(Exercise data begins)

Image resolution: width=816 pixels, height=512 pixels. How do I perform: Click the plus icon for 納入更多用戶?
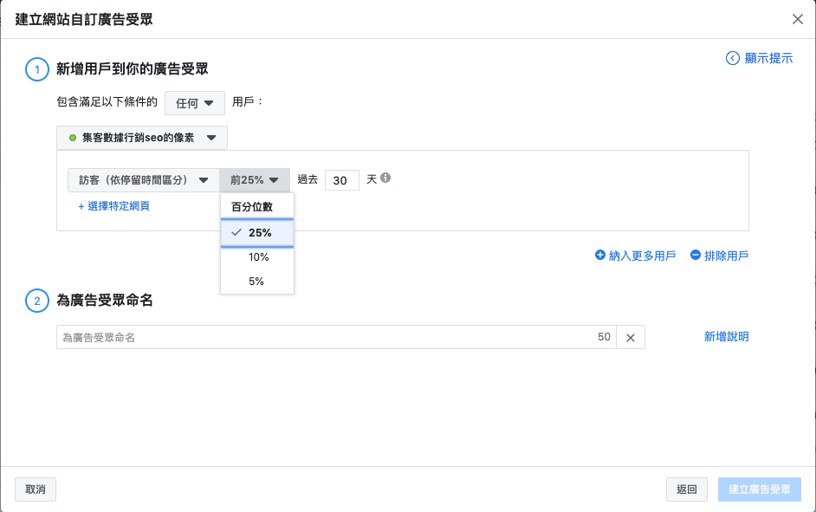click(600, 256)

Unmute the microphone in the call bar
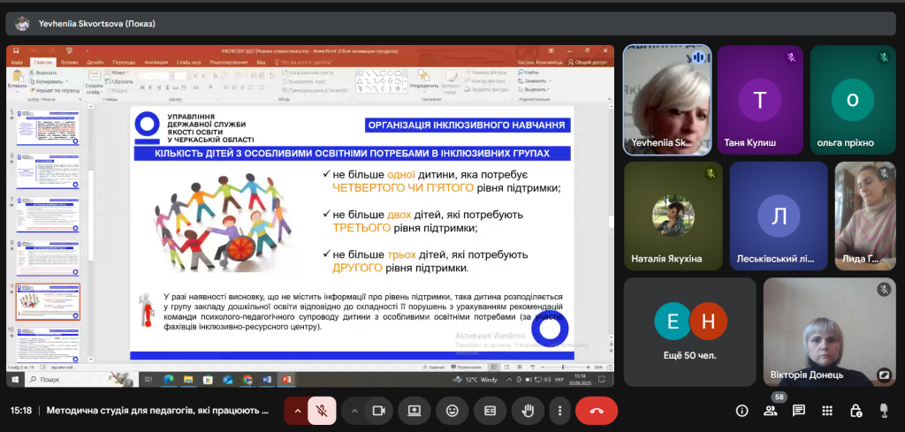pyautogui.click(x=323, y=411)
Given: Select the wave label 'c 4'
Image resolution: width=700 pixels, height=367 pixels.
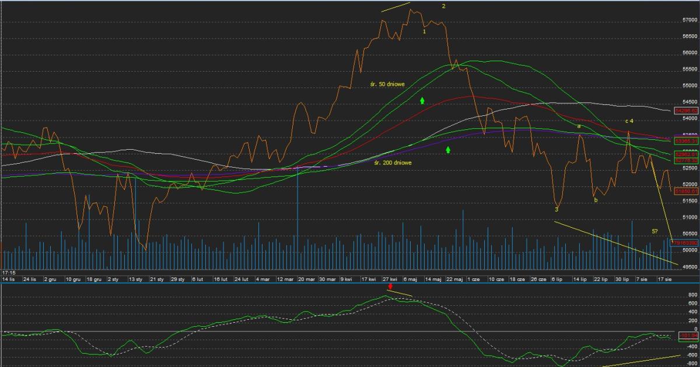Looking at the screenshot, I should 629,121.
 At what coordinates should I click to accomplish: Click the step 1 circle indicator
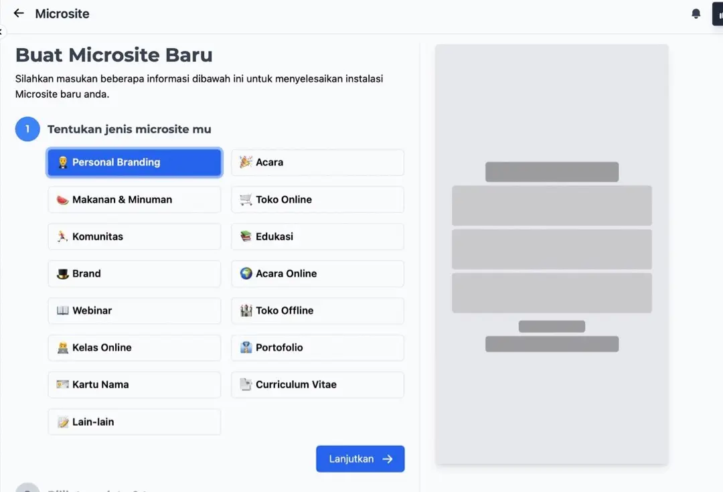click(x=27, y=129)
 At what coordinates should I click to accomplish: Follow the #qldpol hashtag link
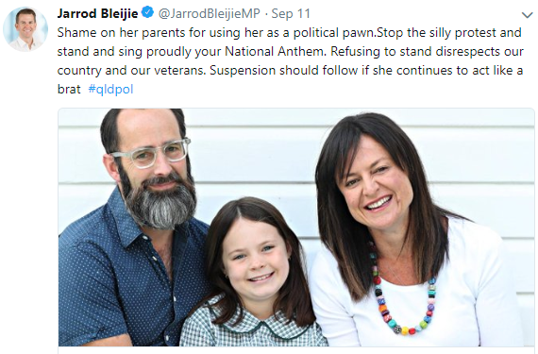110,89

(Exercise data ends)

→ **Task statement**
A word-for-word repeat is expected of the lines from the one with "At what coordinates should I click to accomplish: Click" to the end of the data, both included; pictures are not part of it.

→ **Solution to this problem**
 At what coordinates should I click to accomplish: Click the step 1 circle indicator
click(x=27, y=129)
 At what coordinates should I click to accomplish: Follow the #qldpol hashtag link
110,89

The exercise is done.